This post continues our focus on comment letters submitted in response to proposed regulations under the Mental Health Parity and Addiction Equity Act (MHPAEA). The proposed regulations were issued earlier this year by the US Departments of Labor, Health and Human Services and the Treasury (the Departments). Our previous MHPAEA content is available here.
The MHPAEA generally requires parity between mental health/substance use disorder (MH/SUD) benefits and medical/surgical (M/S) benefits with respect to annual and lifetime dollar limits, financial requirements and treatment limitations. Treatment limitations may be quantitative (quantitative treatment limitations or QTLs) or nonquantitative (nonquantitative treatment limitations or NQTLs). As the names suggest, QTLs involve limits to which numbers may be applied, e.g., cost-sharing amounts or length of a hospital stay, while NQTLs involved limitations that are not so restricted. The Consolidated Appropriations Act, 2021 added a requirement that plans and issuers perform and document comparative analyses of the design and application of NQTLs on MH/SUD and M/S benefits. The proposed regulations focus on the regulation of NQTLs and compliance with the comparative analyses requirement.
The proposed regulations establish a three-prong test that plans and issuers must pass to impose an NQTL in a classification. To qualify, an NQTL:
- Must be no more restrictive when applied to MH/SUD benefits as compared to M/S benefits;
- The plan or issuer must meet specified design and applications requirements; and
- The plan or issuer must collect, evaluate and consider the impact of relevant data on access to MH/SUD benefits as opposed to M/S benefits and take reasonable action to address any material differences.

Stored items
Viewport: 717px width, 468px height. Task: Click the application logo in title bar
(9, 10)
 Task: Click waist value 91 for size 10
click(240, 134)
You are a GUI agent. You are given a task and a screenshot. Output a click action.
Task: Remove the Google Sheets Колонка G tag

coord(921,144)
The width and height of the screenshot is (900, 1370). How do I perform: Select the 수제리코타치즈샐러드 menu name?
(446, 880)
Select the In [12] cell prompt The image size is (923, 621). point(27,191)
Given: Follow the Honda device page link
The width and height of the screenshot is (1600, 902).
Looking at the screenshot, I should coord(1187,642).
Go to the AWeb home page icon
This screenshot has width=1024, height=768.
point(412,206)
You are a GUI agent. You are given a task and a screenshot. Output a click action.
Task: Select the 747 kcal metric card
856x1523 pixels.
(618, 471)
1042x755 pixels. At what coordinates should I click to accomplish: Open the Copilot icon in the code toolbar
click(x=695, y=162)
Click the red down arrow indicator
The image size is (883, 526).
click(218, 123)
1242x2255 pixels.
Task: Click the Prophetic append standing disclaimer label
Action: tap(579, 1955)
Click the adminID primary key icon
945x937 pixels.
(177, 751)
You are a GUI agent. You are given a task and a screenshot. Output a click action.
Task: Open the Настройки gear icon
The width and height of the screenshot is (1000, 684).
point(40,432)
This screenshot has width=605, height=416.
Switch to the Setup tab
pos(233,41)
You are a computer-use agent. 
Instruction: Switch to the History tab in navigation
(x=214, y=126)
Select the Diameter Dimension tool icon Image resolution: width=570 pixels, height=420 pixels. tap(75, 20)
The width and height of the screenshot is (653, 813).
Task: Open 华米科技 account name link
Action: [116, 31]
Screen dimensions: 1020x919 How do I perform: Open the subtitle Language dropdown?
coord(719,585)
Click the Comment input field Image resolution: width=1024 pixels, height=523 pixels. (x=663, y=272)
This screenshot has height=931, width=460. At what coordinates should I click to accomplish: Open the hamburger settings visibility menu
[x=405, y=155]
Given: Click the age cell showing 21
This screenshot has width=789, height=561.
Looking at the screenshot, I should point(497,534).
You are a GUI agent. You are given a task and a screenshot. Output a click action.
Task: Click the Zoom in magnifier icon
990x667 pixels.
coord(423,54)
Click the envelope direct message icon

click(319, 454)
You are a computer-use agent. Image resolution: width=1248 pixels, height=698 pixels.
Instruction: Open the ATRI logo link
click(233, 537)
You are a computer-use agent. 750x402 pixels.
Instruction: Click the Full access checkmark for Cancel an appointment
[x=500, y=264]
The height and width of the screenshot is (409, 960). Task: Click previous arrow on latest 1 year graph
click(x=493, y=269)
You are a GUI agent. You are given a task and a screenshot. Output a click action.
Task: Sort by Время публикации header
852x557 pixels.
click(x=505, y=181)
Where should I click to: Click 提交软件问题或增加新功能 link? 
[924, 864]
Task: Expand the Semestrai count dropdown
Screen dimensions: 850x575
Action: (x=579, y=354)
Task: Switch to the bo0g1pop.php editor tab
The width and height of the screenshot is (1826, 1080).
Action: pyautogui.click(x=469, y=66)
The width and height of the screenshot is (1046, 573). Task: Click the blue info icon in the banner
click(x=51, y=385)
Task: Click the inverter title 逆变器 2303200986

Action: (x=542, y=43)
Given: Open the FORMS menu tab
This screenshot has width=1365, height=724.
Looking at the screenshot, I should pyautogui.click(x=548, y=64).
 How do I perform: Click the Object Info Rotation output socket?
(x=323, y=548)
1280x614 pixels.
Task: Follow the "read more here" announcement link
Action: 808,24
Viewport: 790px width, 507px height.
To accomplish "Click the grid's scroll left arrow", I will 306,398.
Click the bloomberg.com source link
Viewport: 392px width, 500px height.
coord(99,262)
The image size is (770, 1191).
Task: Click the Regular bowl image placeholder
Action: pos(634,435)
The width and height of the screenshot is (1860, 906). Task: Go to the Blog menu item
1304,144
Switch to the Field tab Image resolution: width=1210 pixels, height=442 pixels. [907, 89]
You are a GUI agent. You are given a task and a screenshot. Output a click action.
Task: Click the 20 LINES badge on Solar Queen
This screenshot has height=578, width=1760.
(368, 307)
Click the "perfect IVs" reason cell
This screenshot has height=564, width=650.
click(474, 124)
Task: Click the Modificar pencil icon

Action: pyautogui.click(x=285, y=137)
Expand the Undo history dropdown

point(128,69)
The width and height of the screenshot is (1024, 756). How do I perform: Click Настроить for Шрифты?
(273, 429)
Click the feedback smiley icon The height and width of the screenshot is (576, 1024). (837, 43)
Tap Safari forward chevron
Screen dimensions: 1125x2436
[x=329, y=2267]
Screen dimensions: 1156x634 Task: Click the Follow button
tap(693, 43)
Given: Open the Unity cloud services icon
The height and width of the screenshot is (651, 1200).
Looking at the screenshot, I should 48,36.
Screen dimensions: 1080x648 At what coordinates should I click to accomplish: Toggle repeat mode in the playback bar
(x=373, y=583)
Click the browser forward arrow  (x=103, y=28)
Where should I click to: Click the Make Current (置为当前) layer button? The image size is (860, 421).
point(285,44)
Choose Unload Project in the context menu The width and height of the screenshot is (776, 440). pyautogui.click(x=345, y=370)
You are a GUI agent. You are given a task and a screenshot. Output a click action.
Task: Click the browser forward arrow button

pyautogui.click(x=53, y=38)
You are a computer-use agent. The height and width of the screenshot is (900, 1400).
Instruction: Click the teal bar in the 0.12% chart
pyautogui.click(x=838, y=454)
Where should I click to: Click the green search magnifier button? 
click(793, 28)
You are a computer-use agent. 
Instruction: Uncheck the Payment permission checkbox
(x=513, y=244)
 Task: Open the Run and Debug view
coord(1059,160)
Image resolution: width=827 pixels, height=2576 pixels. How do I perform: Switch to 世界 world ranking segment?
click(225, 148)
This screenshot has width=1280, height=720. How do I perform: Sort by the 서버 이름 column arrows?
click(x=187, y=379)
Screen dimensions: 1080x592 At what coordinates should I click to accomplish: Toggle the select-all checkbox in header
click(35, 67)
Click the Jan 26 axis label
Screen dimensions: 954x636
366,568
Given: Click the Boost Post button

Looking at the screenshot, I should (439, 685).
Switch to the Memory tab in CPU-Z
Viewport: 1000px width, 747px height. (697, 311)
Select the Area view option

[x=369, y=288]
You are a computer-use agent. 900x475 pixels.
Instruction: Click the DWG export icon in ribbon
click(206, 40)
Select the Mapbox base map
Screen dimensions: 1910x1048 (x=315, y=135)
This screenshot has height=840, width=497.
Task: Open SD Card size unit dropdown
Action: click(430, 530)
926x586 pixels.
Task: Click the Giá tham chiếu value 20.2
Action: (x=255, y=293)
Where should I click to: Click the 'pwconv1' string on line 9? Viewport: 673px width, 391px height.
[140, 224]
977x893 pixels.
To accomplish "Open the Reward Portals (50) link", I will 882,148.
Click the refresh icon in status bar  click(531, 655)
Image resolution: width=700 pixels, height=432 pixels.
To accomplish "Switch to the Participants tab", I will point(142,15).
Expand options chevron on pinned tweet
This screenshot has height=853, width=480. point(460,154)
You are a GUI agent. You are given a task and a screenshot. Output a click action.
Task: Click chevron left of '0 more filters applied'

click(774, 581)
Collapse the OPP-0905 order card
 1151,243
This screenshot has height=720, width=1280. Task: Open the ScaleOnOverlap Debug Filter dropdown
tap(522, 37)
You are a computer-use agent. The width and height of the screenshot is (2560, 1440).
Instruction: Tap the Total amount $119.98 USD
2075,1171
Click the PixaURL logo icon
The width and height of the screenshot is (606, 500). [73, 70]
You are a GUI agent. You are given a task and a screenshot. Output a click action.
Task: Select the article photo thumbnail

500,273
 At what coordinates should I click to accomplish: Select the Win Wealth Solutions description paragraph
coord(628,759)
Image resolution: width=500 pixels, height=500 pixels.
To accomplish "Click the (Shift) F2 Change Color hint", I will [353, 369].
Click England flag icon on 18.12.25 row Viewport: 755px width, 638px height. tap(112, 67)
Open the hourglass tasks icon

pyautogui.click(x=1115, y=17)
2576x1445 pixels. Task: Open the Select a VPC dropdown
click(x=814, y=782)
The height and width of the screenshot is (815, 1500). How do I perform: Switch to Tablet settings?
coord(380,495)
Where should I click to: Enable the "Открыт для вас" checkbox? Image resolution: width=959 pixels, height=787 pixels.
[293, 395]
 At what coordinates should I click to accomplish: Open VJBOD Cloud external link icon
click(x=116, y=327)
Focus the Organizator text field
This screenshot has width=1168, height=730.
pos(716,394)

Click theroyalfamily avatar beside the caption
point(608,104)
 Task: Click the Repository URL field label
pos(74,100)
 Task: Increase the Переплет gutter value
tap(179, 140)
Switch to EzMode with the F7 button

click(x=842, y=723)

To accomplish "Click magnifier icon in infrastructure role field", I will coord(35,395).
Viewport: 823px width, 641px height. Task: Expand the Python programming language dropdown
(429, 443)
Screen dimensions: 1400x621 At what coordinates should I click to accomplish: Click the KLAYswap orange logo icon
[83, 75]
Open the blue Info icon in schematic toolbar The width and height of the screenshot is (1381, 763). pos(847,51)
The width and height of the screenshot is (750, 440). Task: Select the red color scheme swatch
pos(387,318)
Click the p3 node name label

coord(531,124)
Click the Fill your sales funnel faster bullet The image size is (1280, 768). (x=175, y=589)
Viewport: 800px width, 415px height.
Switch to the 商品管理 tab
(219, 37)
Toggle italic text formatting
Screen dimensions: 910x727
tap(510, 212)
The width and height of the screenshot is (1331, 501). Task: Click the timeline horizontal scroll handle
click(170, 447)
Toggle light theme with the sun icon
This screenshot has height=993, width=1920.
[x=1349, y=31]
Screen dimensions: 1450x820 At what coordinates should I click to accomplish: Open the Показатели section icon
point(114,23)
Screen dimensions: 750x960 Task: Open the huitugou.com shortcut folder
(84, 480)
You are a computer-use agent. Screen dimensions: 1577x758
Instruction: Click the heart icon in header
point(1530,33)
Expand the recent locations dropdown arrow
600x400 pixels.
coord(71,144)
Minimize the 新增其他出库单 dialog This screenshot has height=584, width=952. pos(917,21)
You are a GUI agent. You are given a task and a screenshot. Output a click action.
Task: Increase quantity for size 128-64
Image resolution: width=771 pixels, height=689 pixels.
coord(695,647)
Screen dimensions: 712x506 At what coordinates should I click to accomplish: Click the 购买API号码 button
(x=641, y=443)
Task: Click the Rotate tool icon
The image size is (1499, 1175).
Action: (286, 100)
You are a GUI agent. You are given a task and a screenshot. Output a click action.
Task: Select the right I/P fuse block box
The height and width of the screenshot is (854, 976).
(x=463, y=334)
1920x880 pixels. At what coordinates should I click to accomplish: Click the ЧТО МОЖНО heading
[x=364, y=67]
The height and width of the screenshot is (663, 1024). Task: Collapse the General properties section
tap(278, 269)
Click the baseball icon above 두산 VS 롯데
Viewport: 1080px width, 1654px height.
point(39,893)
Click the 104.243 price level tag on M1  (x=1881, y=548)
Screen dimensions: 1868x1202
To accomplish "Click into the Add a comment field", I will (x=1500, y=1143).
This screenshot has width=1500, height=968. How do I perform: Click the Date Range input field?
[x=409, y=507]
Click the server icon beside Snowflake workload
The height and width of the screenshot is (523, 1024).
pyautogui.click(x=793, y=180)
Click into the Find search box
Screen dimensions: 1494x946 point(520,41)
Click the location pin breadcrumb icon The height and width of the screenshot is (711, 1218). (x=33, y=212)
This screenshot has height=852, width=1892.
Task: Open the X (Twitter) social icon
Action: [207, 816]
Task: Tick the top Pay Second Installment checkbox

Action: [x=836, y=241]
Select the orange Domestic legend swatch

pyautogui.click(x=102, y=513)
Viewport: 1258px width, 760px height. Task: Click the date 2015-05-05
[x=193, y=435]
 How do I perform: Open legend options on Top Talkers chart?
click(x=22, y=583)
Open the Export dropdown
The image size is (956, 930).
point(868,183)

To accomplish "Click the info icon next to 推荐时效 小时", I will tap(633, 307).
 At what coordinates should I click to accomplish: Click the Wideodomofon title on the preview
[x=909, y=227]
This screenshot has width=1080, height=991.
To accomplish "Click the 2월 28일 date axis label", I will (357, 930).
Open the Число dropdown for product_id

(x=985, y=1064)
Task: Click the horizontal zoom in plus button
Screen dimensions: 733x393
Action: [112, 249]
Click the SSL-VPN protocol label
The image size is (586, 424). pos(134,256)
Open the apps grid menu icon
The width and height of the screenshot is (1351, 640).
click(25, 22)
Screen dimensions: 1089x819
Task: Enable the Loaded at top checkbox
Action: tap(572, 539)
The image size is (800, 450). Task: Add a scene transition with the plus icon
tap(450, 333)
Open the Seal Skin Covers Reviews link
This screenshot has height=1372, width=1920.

# WORK REQUEST 1
In the post on the proposed MHPAEA regulations, which law added the requirement that plans and issuers perform and document comparative analyses of NQTLs?
# WORK REQUEST 2
Continue the post on the proposed MHPAEA regulations from the point where it stops.

# ANSWER SPACE 1
The Consolidated Appropriations Act, 2021.

# ANSWER SPACE 2
These requirements, if adopted as proposed, could make it difficult for group health plans to use third-party payers that manage their MH/SUD benefits under so-called “MH/SUD carve-out” vendor arrangements. Also referred to generically as “managed behavioral health organizations,” MH/SUD carve-out vendors are payers that claim specialized expertise with, and focus exclusively on the treatment of, mental health and substance use disorders. Plans contract with these providers for reasons of cost, quality and ease of administration. Even under current law, demonstrating compliance for a single NQTL involves a number of steps, each of which must be repeated for each additional NQTL. NQTLs designed and adopted by mainstream M/S providers and administrative services vendors and carve-out vendors will differ in their particulars. Layering on new, quantitative “no more restrictive” and “data collection” requirements will add a new level of complexity that may be prohibitively costly for plans that seek to use MH/SUD carve-out vendors.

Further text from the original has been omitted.